Vor der Wende war Bitterfeld Standort der DDR-Film- und Fotoindustrie und großer Chemie-Kombinate. Nach der Wende kam der Einbruch. Die Fabriken wurden geschlossen. Arbeitsplätze gingen verloren, die Bevölkerung schrumpfte von 3000 Einwohnern auf 1500.
Trotzdem, Stillstand gab es hier nie. Der Chemiepark, wie er heute heißt, wurde wiederbelebt und in den letzten Jahren zu einem der modernsten in ganz Europa umgebaut. Große Pharmakonzerne stellen hier Medikamente wie Kopfschmerztabletten her. Außerdem werden die modernsten Glasfaserkabel der Welt in Bitterfeld-Wolfen gefertigt, ohne die kein Smartphone funktionieren würde. Die Arbeitsplätze hier sind begehrt, seit einiger Zeit beobachten die Macher sogar eine Rückwanderungswelle. Ehemalige Bitterfelder kommen nach Hause, um hier zu arbeiten.
Doch die Region musste in den letzten Jahren auch Rückschläge verkraften. Neben der Chemieindustrie wollte sich Bitterfeld-Wolfen weltweit auch mit Solarindustrie einen Namen machen. Riesige Anlagen wurden im sogenannten Solar-Valley gebaut. Über 5000 Menschen stellten Photovoltaikanlagen her. Doch die Konkurrenz aus China produzierte günstiger. Q-Cells meldete Insolvenz an, Tausende verloren ihre Jobs.
Und dennoch, der Bürgermeister verkündet stolz, dass man demnächst die Vollbeschäftigung erreiche. Die Arbeitslosenquote auf Rekordtief. Und doch regiert im Viertel Wolfen-Nord die Armut. Hier ist jeder Fünfte ohne Job und merkt nichts vom wirtschaftlichen Aufschwung.
Und auch im Stadtzentrum von Bitterfeld regiert Tristes. Die Straßen erscheinen noch genauso grau wie früher, als die Schornsteine noch tonnenweise Dreck ausgestoßen haben. Billigmärkte, vietnamesische Textilgeschäfte - viel mehr gibt es im Zentrum nicht. Das ärgert Ladenbesitzer Kay-Uwe Ziegler. Er hat sich für die AfD als Oberbürgermeisterkandidat aufstellen lassen. Denn für ihn verkommt die Stadt immer mehr. Ziegler fehlt es an klaren Perspektiven für Bitterfeld-Wolfen.

ANFORDERUNG A: Wie viele Menschen stellten laut dem Lesetext im Solar-Valley Photovoltaikanlagen her?
ANFORDERUNG B: Schreiben Sie aus dem Lesetext den Abschnitt ab, der bei den Worten „Doch die Region“ einsetzt, und enden Sie nach „verloren ihre Jobs.“.

GEGEBENE ZEILEN:
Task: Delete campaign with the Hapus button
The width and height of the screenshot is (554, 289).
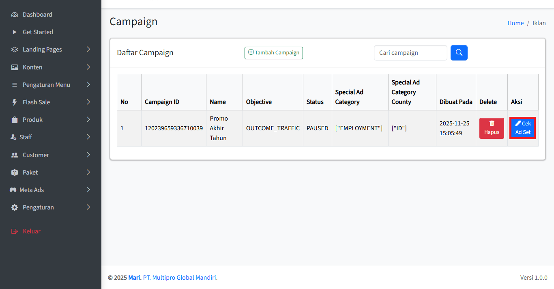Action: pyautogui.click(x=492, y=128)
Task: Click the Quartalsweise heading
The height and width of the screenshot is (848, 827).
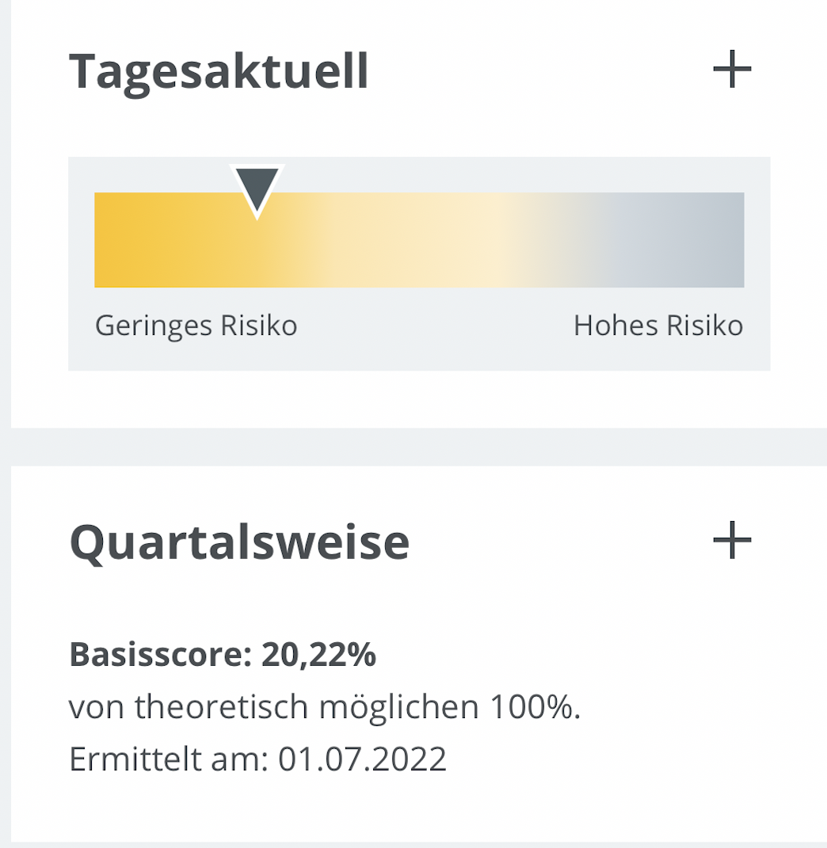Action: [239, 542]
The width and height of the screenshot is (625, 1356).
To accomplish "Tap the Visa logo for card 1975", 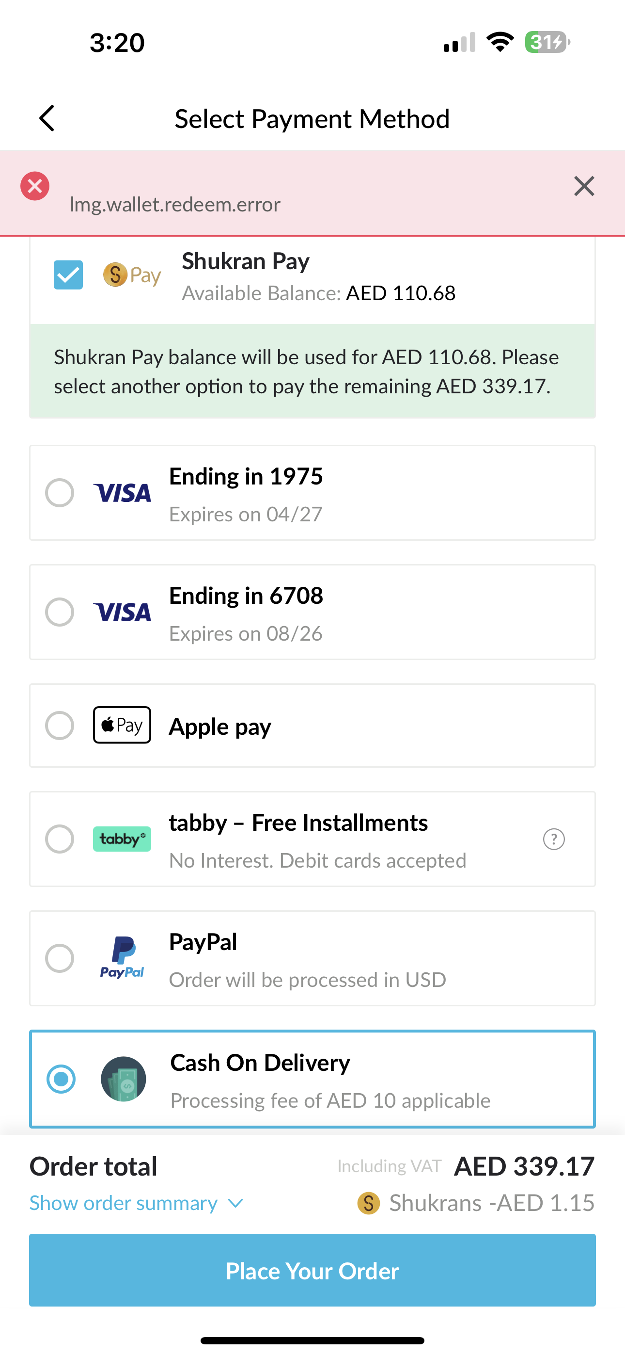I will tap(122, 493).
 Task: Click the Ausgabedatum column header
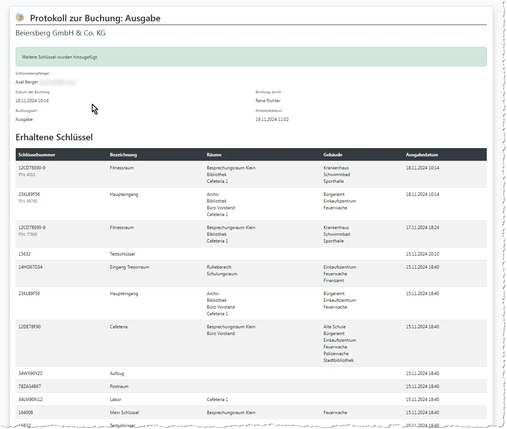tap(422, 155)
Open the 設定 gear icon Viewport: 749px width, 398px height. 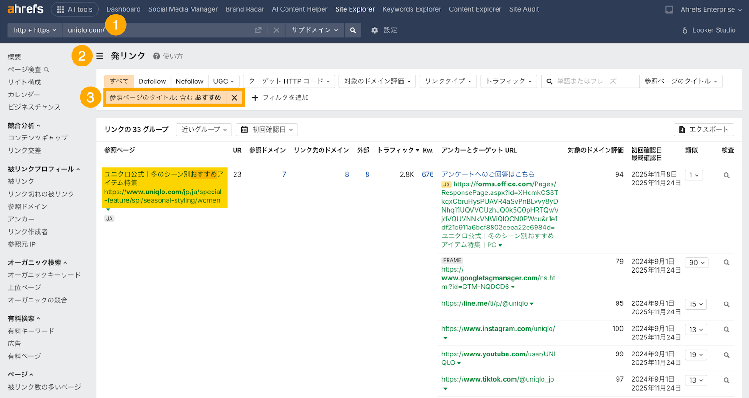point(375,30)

* * *

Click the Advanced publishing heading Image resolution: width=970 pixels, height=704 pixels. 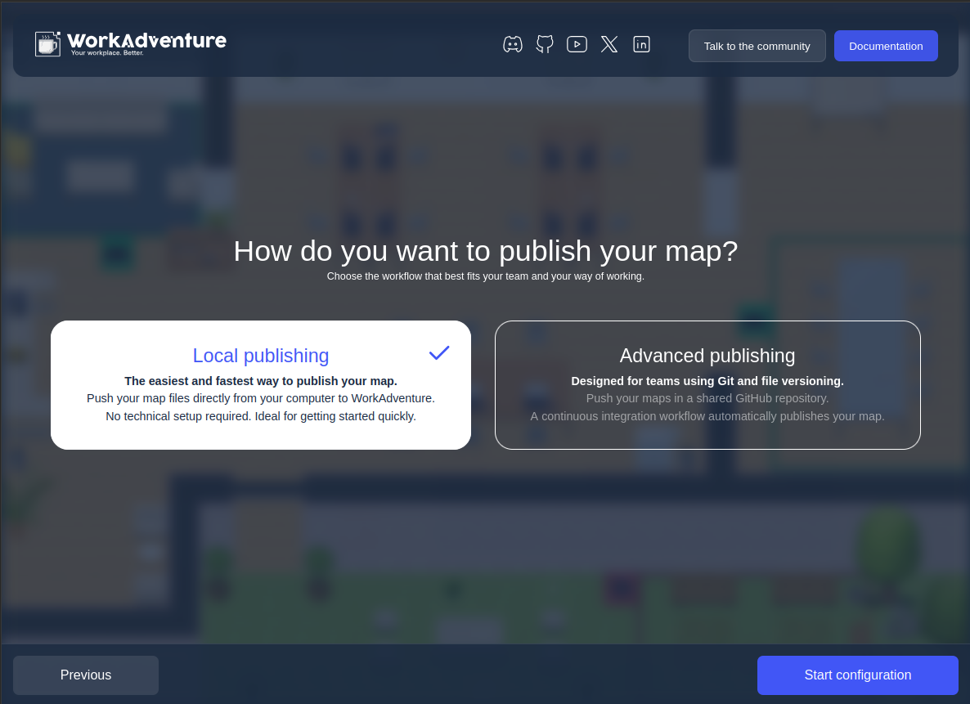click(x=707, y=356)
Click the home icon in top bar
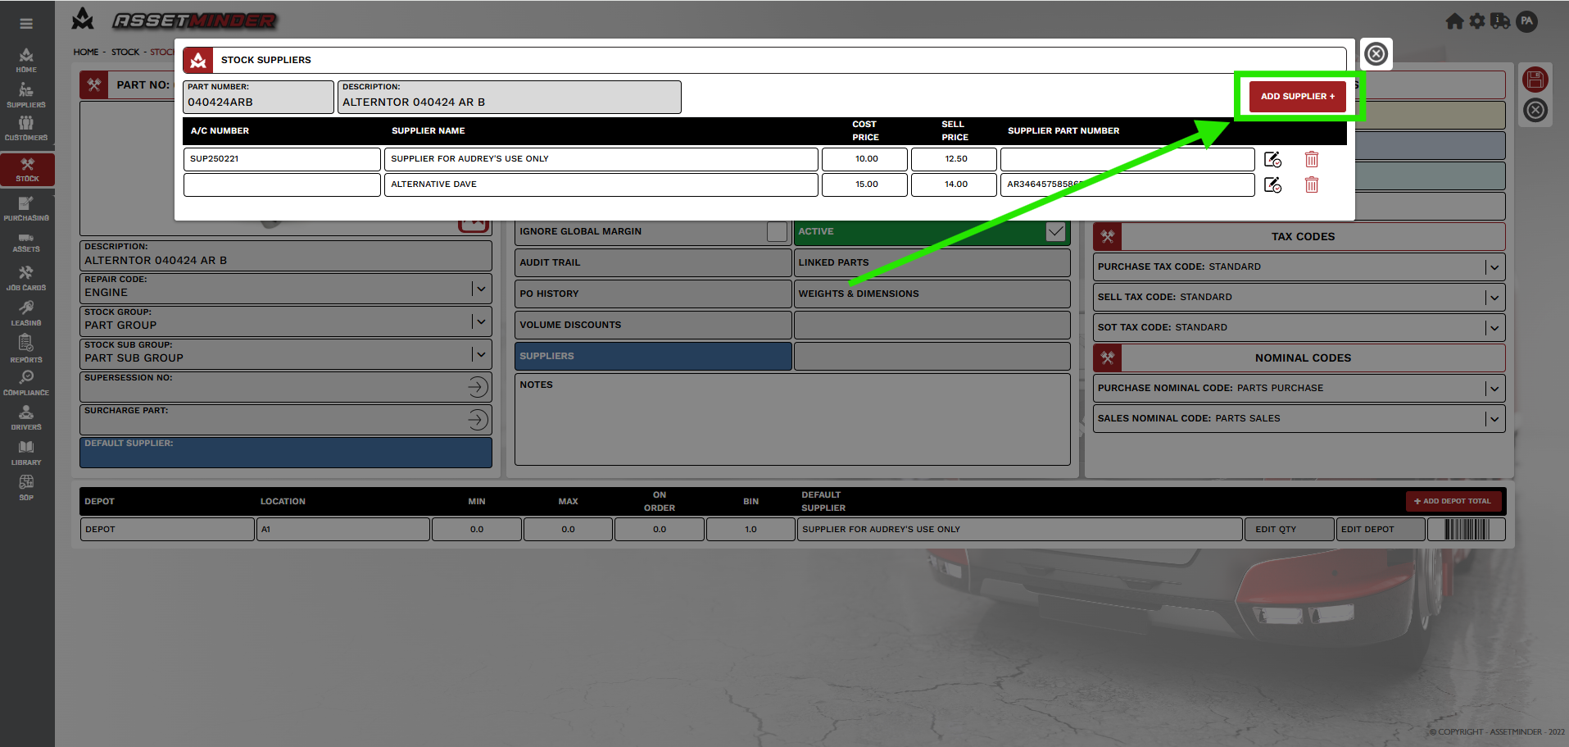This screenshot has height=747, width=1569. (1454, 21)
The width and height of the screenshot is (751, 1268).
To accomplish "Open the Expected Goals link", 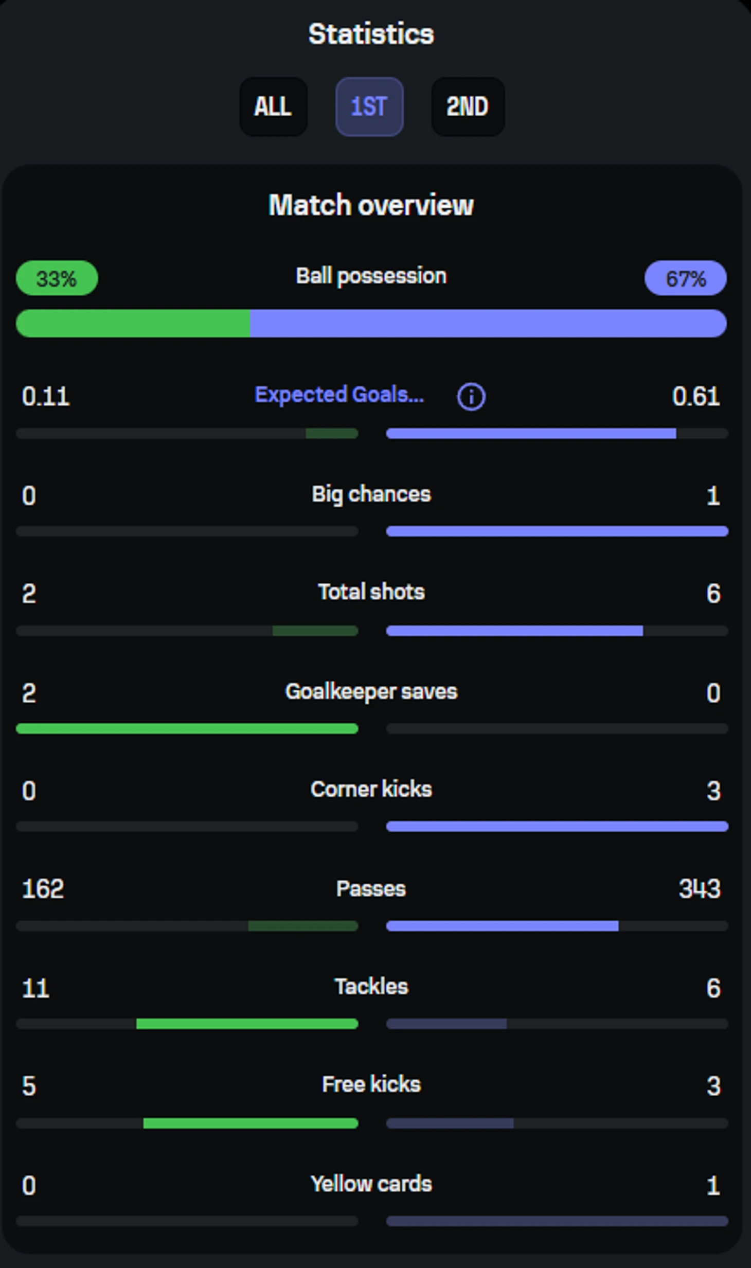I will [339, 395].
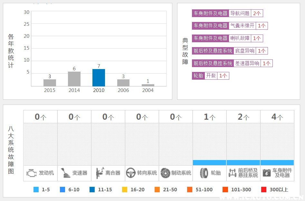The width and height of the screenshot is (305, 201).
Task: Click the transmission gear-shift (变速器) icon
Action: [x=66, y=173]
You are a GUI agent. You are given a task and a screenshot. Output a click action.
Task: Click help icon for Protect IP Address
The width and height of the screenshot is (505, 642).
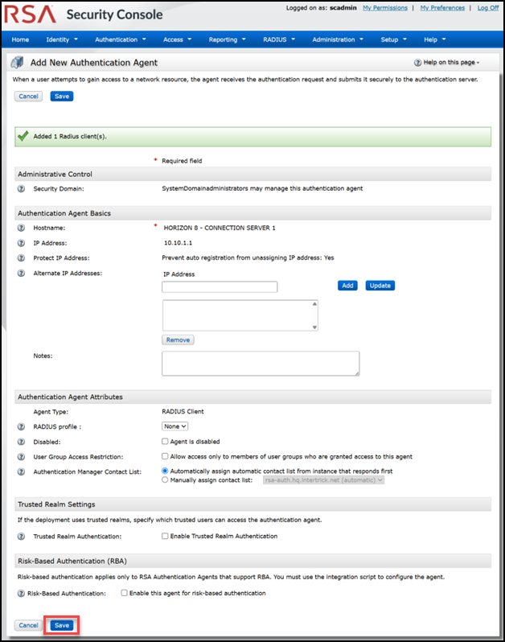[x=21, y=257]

ERGEBNIS A: Über 5000 Menschen.

ERGEBNIS B:
Doch die Region musste in den letzten Jahren auch Rückschläge verkraften. Neben der Chemieindustrie wollte sich Bitterfeld-Wolfen weltweit auch mit Solarindustrie einen Namen machen. Riesige Anlagen wurden im sogenannten Solar-Valley gebaut. Über 5000 Menschen stellten Photovoltaikanlagen her. Doch die Konkurrenz aus China produzierte günstiger. Q-Cells meldete Insolvenz an, Tausende verloren ihre Jobs.